▶ **Stored data entries**
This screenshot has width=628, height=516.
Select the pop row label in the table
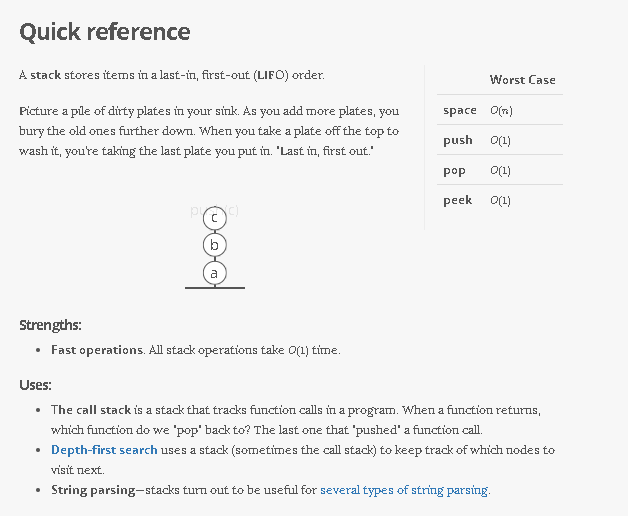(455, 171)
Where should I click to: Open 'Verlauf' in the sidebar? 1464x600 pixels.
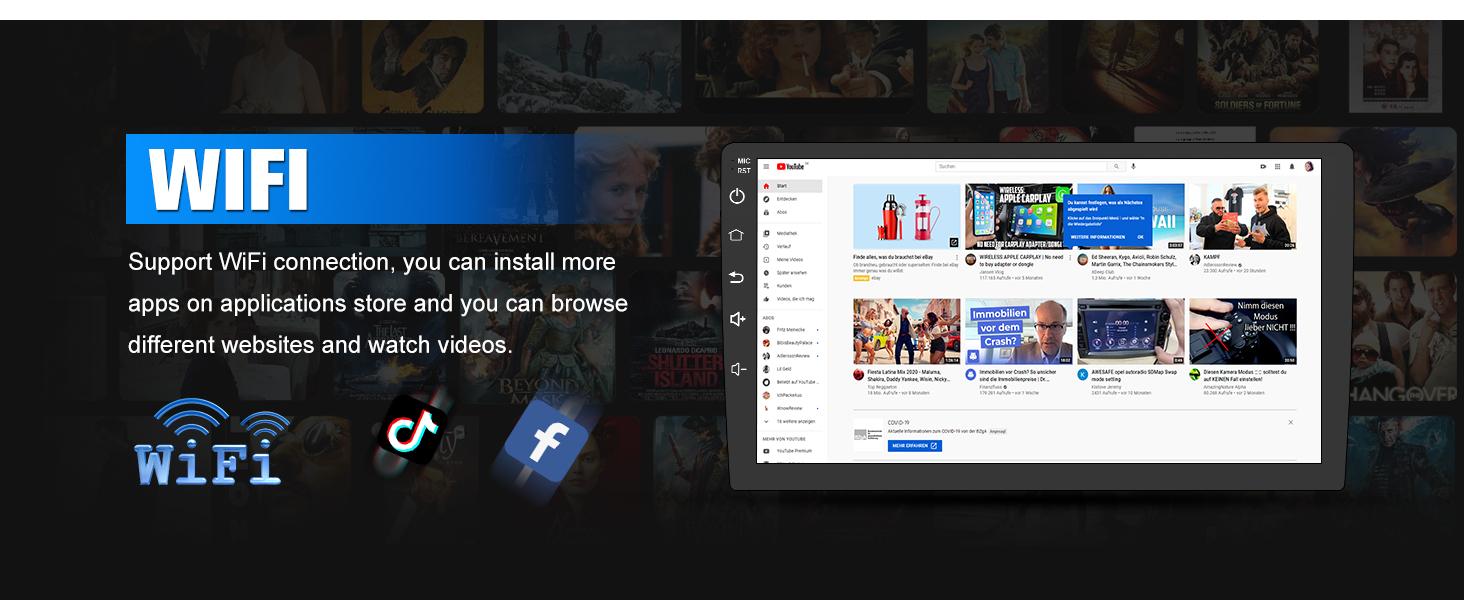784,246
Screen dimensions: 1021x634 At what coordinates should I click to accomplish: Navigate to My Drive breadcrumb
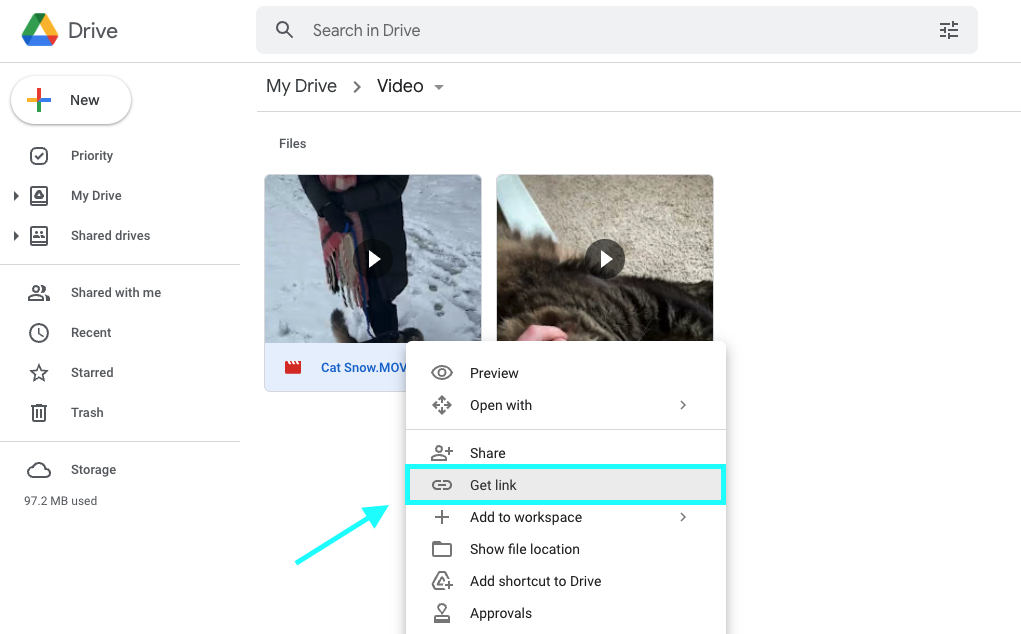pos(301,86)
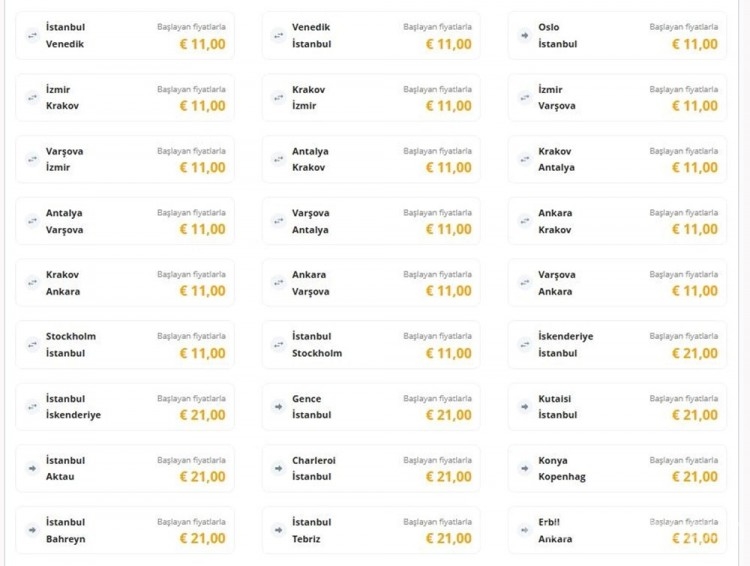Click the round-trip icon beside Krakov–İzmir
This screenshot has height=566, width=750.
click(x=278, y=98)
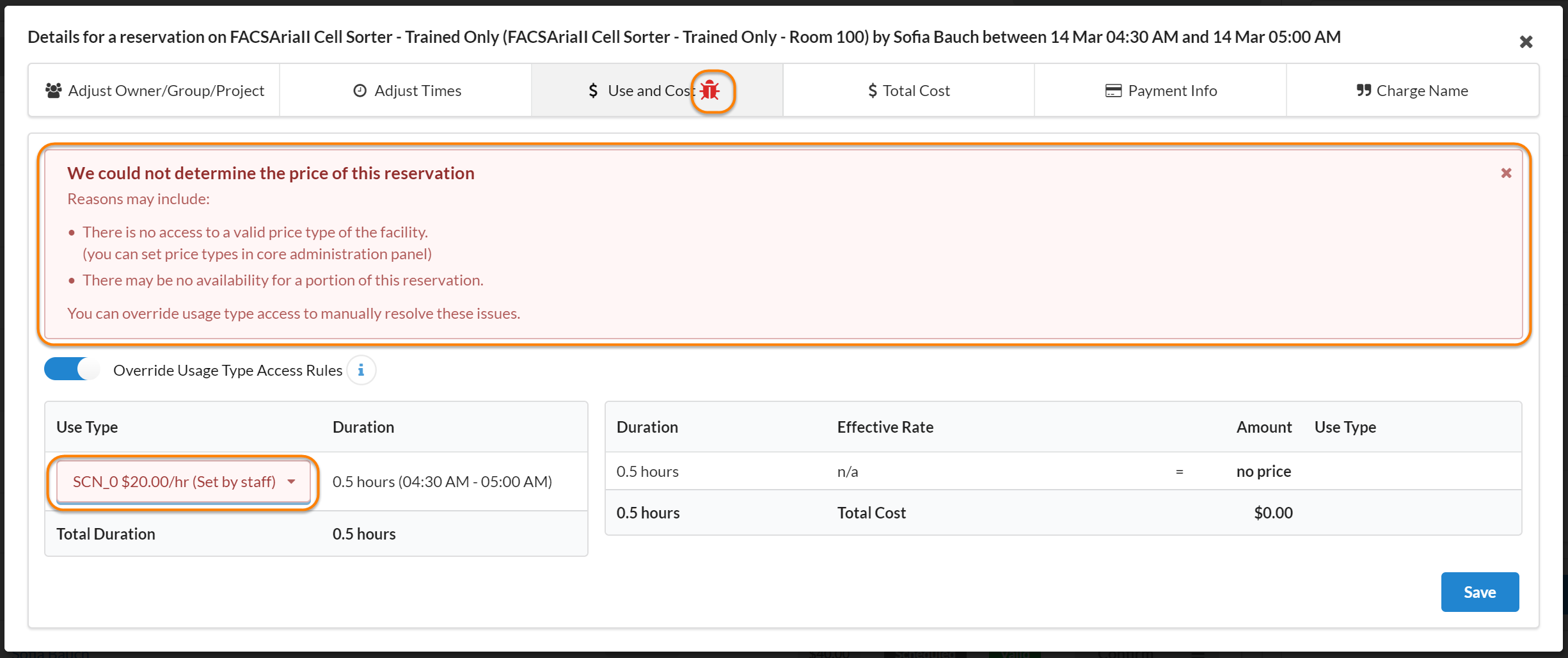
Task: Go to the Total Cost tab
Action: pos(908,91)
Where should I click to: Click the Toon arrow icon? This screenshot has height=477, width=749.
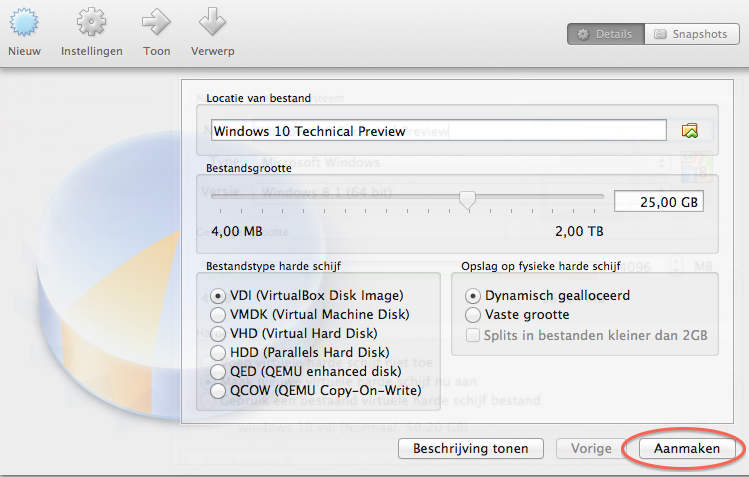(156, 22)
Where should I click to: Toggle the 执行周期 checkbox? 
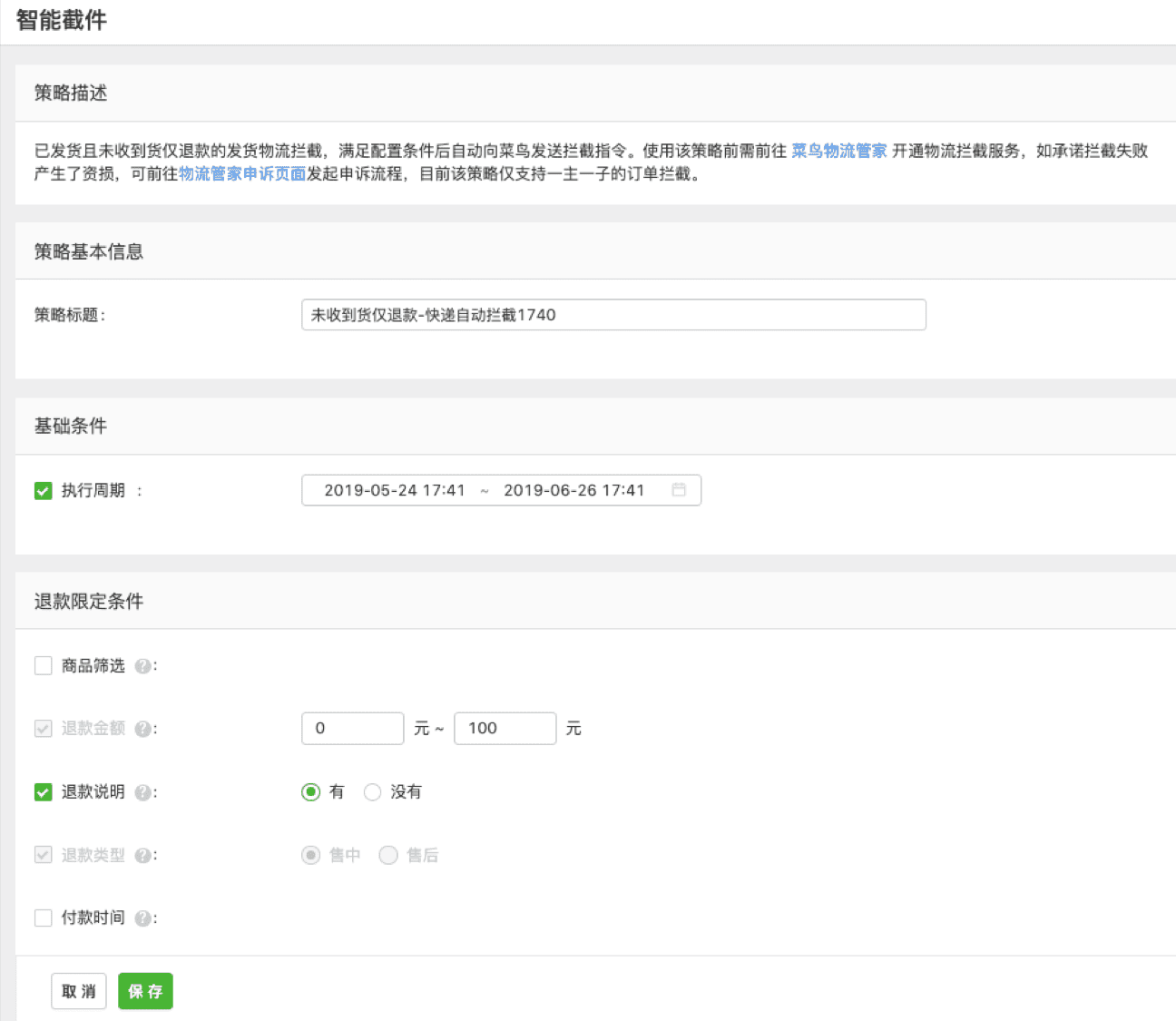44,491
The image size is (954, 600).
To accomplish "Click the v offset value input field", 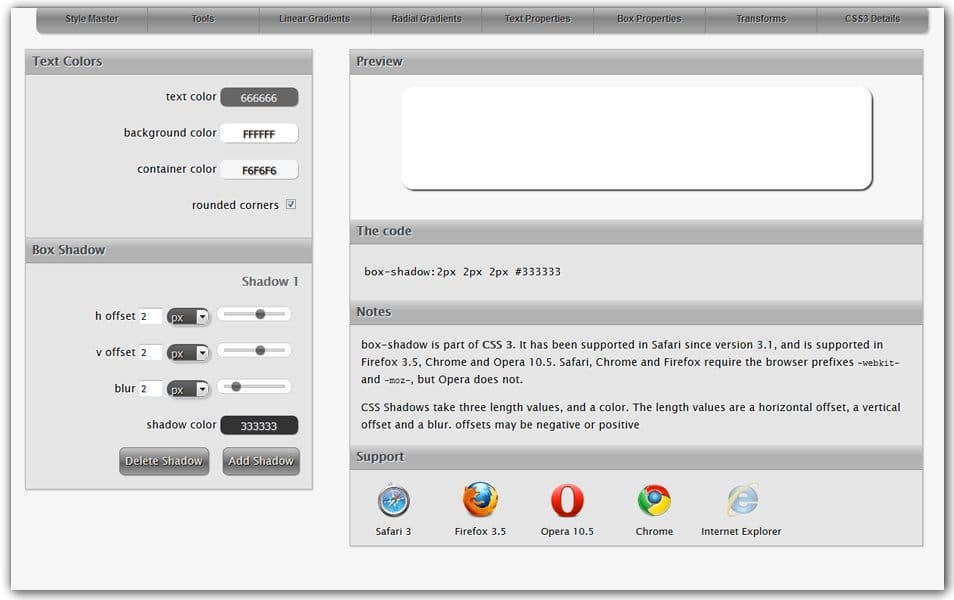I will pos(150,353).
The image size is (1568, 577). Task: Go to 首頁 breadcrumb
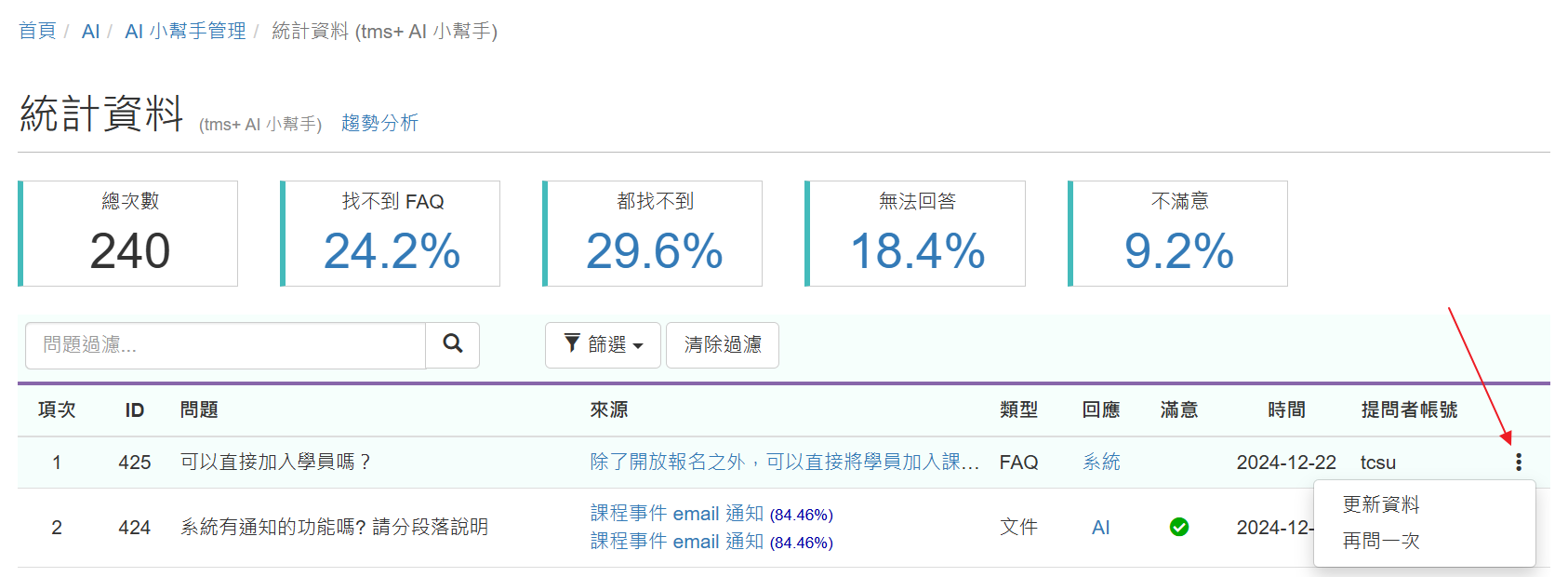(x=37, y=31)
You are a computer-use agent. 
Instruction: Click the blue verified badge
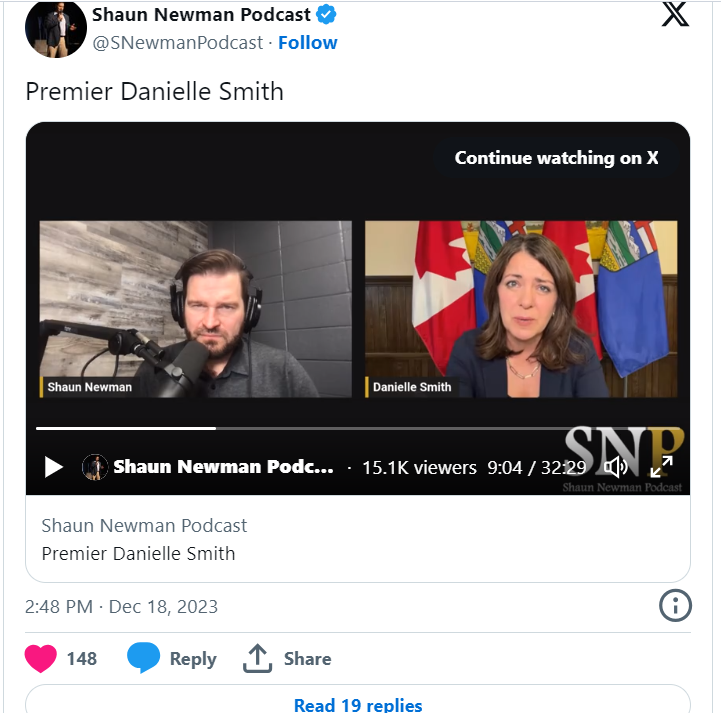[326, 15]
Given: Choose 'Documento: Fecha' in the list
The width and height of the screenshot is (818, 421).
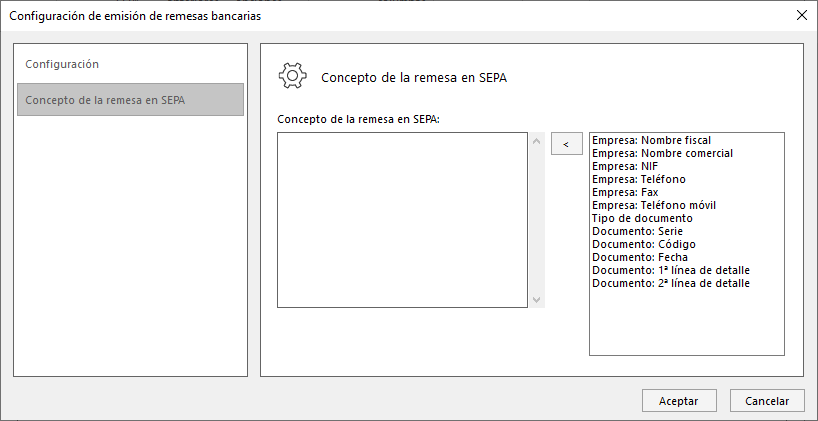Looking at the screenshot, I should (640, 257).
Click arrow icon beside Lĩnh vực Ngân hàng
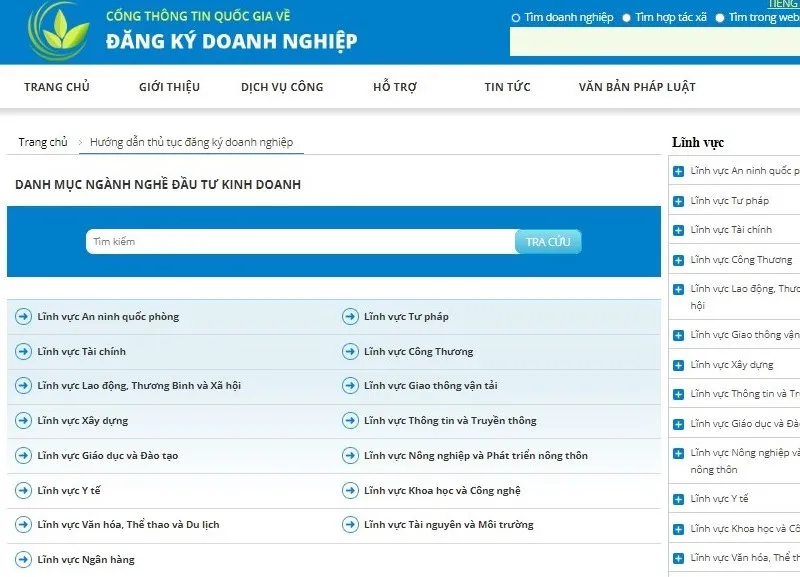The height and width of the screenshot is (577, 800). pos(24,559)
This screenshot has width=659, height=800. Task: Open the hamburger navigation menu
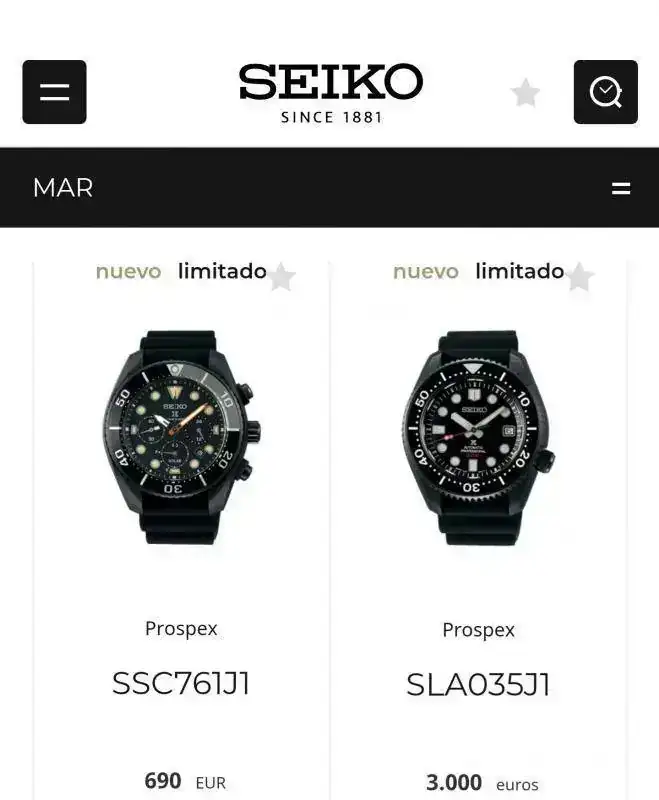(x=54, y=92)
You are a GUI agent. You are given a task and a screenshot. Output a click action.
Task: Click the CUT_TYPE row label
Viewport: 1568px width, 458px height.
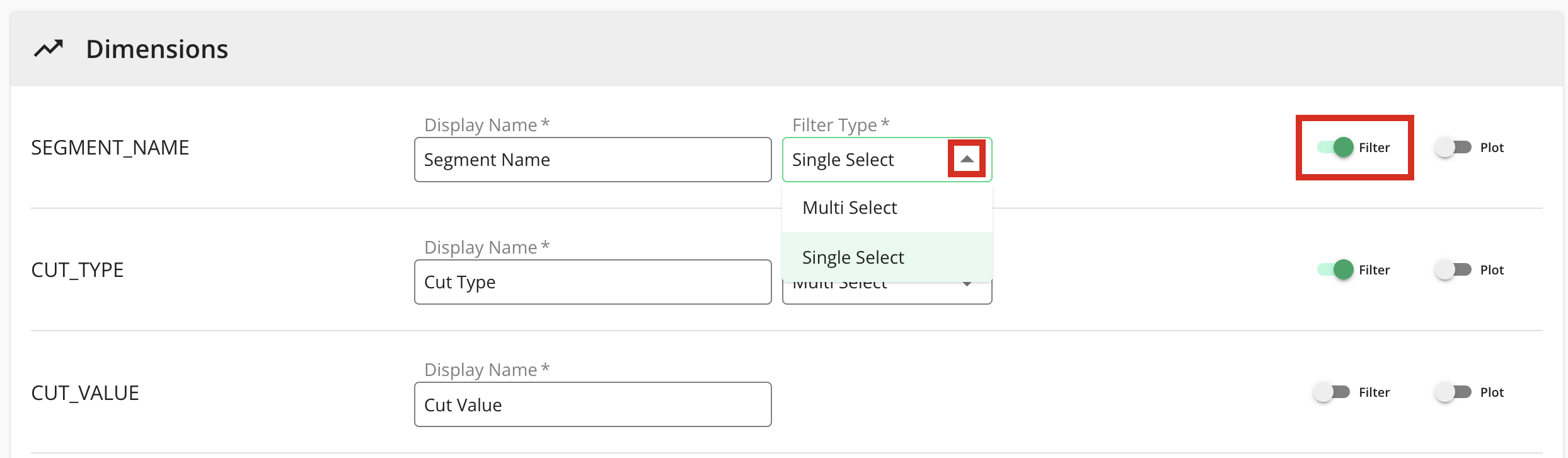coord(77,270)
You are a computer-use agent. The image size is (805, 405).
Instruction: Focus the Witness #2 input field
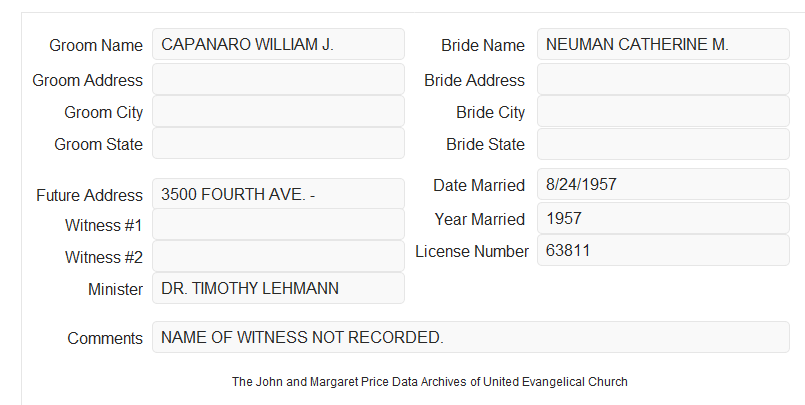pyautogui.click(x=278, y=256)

▶ **TASK BRIEF**
Filter the data above by the word "agent" and copy every line that matches.

▶ **TASK RESPONSE**
You are a computer-use agent. 
You are a GUI agent. You are given a task and a screenshot. Output a click action.
You are a computer-use agent. The image size is (805, 405).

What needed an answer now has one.